May has repeatedly said she would not trigger Article 50, the two-year process by which Britain must leave the EU, before the beginning of next year. Some think March looks a likely moment.
But there is a persistent rumour that late 2017 or even early 2018 is more likely, partly because it could take Whitehall at least that long to be ready before triggering the two-year exit talks, and partly because Dutch, French and German elections will get in the way.
That would mean Britain would not leave the EU until late 2019, which the pro-Brexit camp – as well as the EU, who want Brexit over before the 2019 European elections and the new EU budget in 2020 – have said emphaticallyis not desirable.

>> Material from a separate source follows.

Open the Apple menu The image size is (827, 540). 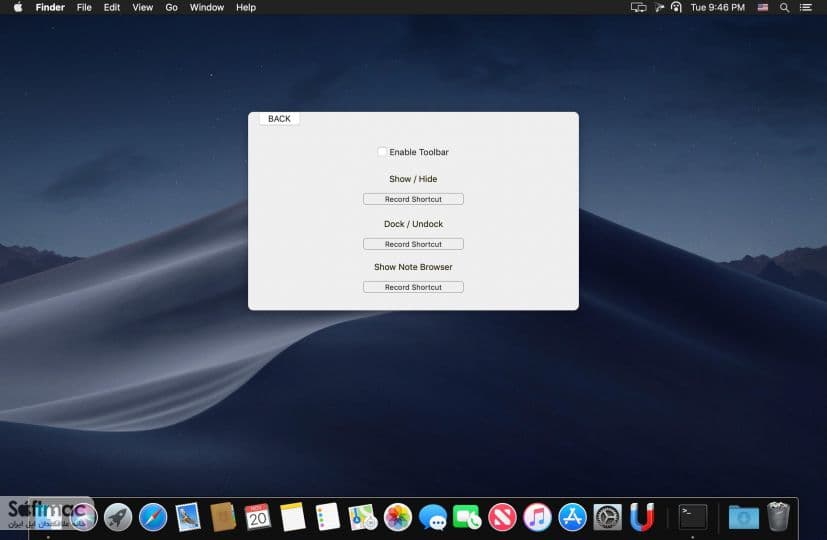click(18, 7)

Some observers argue that since the Tory leadership has never been capable of resisting its Eurosceptic wing (of which Davis and Fox – the day-to-day Brexit ministers – are hardcore members), the talks may prove short-lived: a “hard” Brexit could happen.
Those other negotiations …
Assuming Brexit remains soft, Article 50 is just the beginning, covering the essential details of the divorce: who pays the pensions of Britain’s EU staff, where the EU institutions based in Britain end up.
As well as the Article 50 talks must follow a raft of others, including Britain’s new trade deal with the EU, which could prove so complicated it requires an interim agreement to tide things over.
Then Britain’s full WTO membership must be re-established (which means drawing up a new set of national tariffs, a monumental task, and winning approval from 164 countries), and the 50-plus free trade agreements negotiated by the EU on its members’ behalf re-signed.
Plus, as Charles Grant of the Centre for European Reform points out, new deals will be needed on European security, defence, the environment, science and research and, in all probability, Northern Ireland.
And that takes no account of the changes needed in UK domestic laws and regulations. Brexit, notes Dominic Cook of Oxford University’s Saïd Business School, is “the biggest transformational project a UK government has ever undertaken” not only because of foreign negotiations but “the inward-facing part: implementing and educating in the UK”.
The legal challenges
The most immediate obstacle to Brexit is judicial. There is a substantial school of thought which says the government is not constitutionally entitled to pull the trigger on Article 50 without the specific approval of parliament.
At least seven private actions have been grouped together and will be heard by the high court starting in October in what judges have said is a “matter of great constitutional importance”, with a decision possible by the end of the year.
Separately, cases have been launched in Northern Ireland arguing that Brexit would breach the Good Friday agreement by reinstating a physical border with the Republic of Ireland and undermining the legal basis for the 1998 peace deal.
So, while we may be two months in, you might want to get used to the waiting. Brexit may not happen quite yet.